I also read playa del carmen cost more than rosarito beach and there are lot of things to do in playa as oppose to rosarito. I would be mainly playing online poker and doing other stuff on the computer so i won't need much entertainment outside. However, it surely would be strange going outside and then its not like regular streets like im accustomed to in the usa where im from and in montreal. Also from what i hear of other poker players, rosarito beach and playa del carmen is very safe. Is that true? Obviously i would not be going out late in the night in mexico but it seems like as long as you live in the condos in the main areas... that should be fine? I also hear rosarito beach is very boring such as there is nothing really to do. However, its close to san diego so 1 hour cab ride there and then you in SD and then could fly to vegas in 1 hour etc.

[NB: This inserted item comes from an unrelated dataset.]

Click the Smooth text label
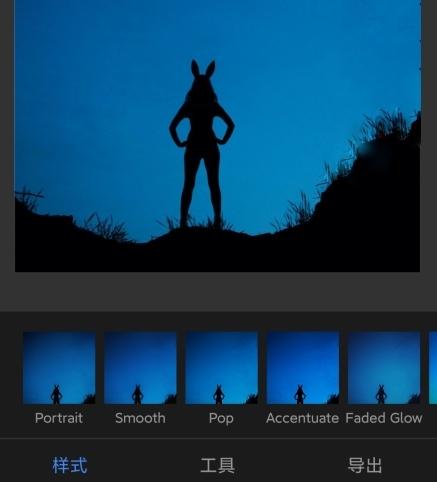This screenshot has width=437, height=482. (140, 418)
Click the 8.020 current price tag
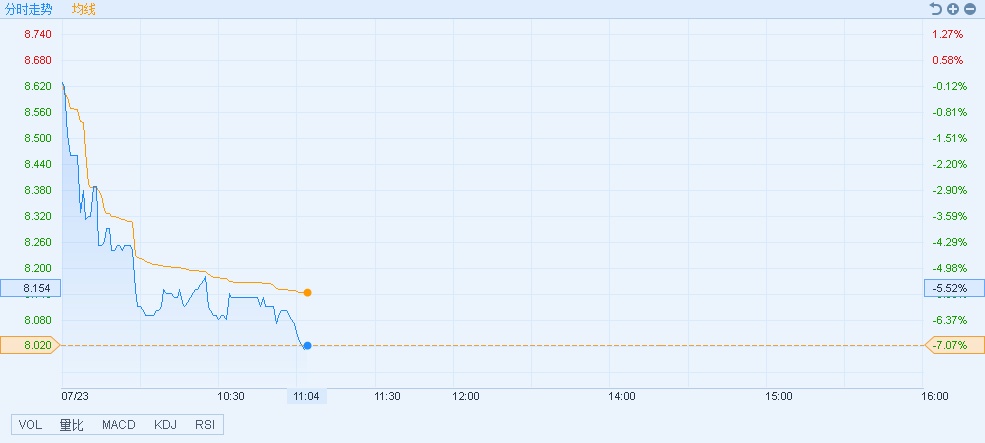Viewport: 985px width, 443px height. 29,346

Does anyone know if its possible to rent short term like 3 month or even less in rosarito or playa? And how much are the costs? My primary importance is internet... i read that internet not very reliable there so you need like those backup internet sticks etc and its tough to buy regular food like chicken breast, rice, salmon etc while there. Is that true? I hear lot of ppl mention they eat fish tacos etc but i wouldn't want to eat those things on daily basis. How much should i be looking to pay in rosarito vs playa del carmen? Are there even 1 bedroom or studios? I spoke to one guy who says he rents out 1 bedroom in rosarito and says it cost 1050 a month, utilities would be probably another 150-200. That person does month to month but 900/month if i do 6 months. Another person i spoke to has 2 bedroom place for only 500 a month for 3 month lease. I spoke to one person who recommended that person and said his place is okay and was looking for a cheaper place and this realtor helped him very well.


Thank you.


----------



## TundraGreen (Jul 15, 2010)

I hardly know where to begin in responding to this post. Playa del Carmen and Rosarita Beach are at the extreme ends of the country, geographically, climatically and culturally. As far as the many questions in the post, I will only respond that you can get "regular" foods in Mexico. I don't have any idea what "not like regular streets" means.


----------



## chicois8 (Aug 8, 2009)

For high speed internet service you should relocate to Troolville, Jalisco........


----------



## Isla Verde (Oct 19, 2011)

I'm flabbergasted to learn that someone would contemplate moving to Mexico just to play online poker!


----------



## Pauly01 (Jul 13, 2014)

Isla Verde said:


> I'm flabbergasted to learn that someone would contemplate moving to Mexico just to play online poker!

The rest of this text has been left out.